(PROVIDED DATA begins)
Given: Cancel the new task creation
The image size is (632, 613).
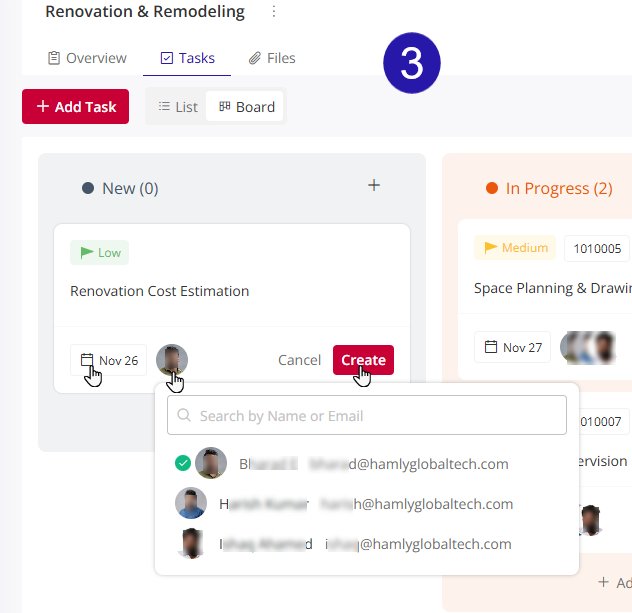Looking at the screenshot, I should pyautogui.click(x=299, y=360).
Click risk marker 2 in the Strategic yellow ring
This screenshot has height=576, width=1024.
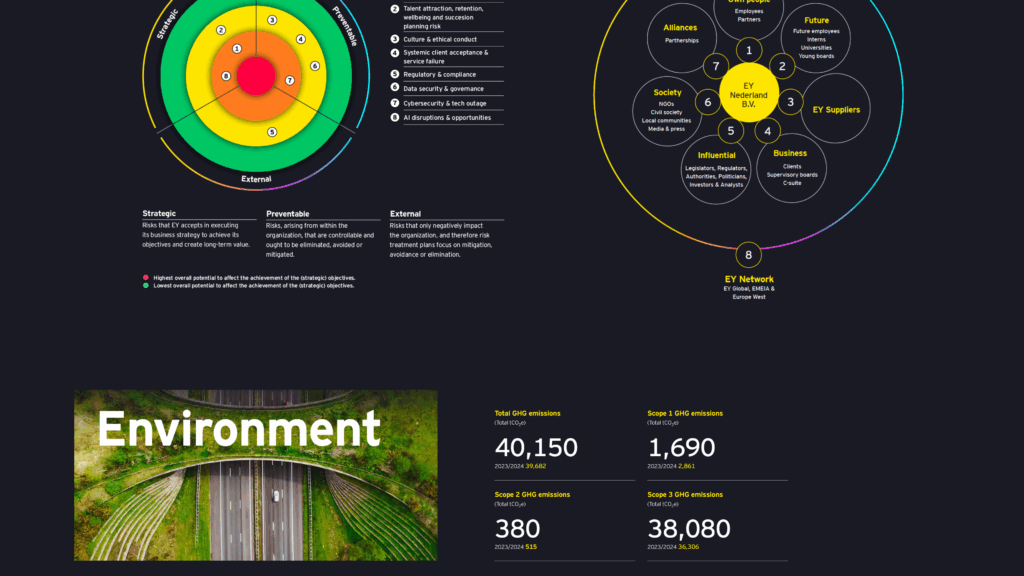click(x=221, y=31)
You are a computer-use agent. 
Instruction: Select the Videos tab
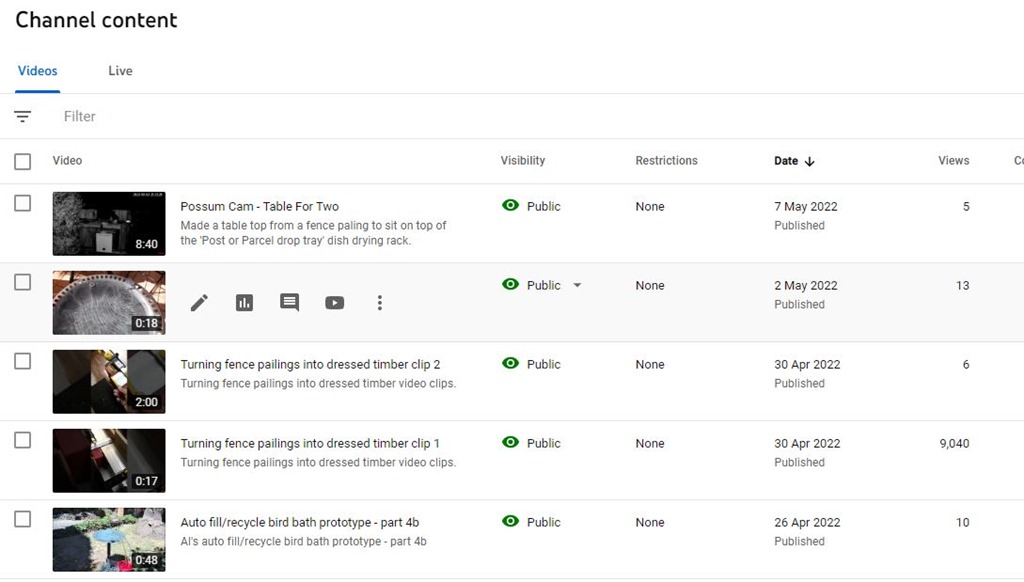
(PROVIDED DATA ends)
WORK TO BE COMPLETED: In the data above, find the line containing "Click risk marker"; from there, please write out each line through the end, exactly, with the pictures omitted.

OUTPUT FOR THIS EXERCISE:
Click risk marker 2 in the Strategic yellow ring
This screenshot has height=576, width=1024.
click(x=221, y=31)
You are a computer-use agent. 
Instruction: Select the Videos tab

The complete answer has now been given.